2013 Press Releases
Onyx Pharmaceuticals Appoints Dr. Pablo Cagnoni as Executive Vice President, Global Research & Development and Technical Operations
South San Francisco, CA. Feb. 15, 2013
Onyx Pharmaceuticals, Inc. (Nasdaq: ONXX) today announced the appointment of Pablo J. Cagnoni, M.D., as Executive Vice President, Global Research & Development and Technical Operations, effective March 2013. In this role, Dr. Cagnoni will be responsible for managing the Research & Development organization as well as Technical Operations. He will report to N. Anthony Coles, M.D., Chairman and Chief Executive Officer of Onyx.
“Pablo’s broad leadership and management skills, combined with his track record of developing some of the most successful cancer therapies- including Tarceva®, Afinitor® and Folotyn® − make him the ideal person to lead our efforts in the development of innovative oncology medicines,” said Dr. Coles. “He brings world-class R&D leadership as Onyx delivers on its vision of becoming a leading global oncology company committed to bringing new therapies to patients living with cancer.”

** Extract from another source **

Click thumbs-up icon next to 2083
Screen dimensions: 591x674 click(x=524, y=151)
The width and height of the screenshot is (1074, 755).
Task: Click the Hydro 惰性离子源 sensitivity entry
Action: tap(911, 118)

“Onyx has recently transformed from a single-product company into a company with three approved therapies, and has a pipeline that could potentially help even more patients, providing oncologists with new treatment options,” said Dr. Cagnoni. “I look forward to joining the team and leading the continued development of Kyprolis® (carfilzomib) for Injection and Nexavar® (sorafenib), as well as the exciting earlier stage pipeline, all focused on some of the most difficult-to-treat cancers.”
Before joining Onyx, Dr. Cagnoni was Senior Vice President and Global Head of Clinical Development of Novartis Oncology. He was responsible for all clinical development, clinical operations, clinical pharmacology and correlative sciences activities for the oncology development pipeline. He oversaw the U.S., European and Japanese regulatory submissions and approvals of Afinitor®, Tasigna®, Signifor®, Exjade®, Jakavi® and Glivec® in various indications. He was a member of the Portfolio Management Board and the Oncology Projects Board and was also accountable for ensuring timely and effective transition of compounds from early to full development.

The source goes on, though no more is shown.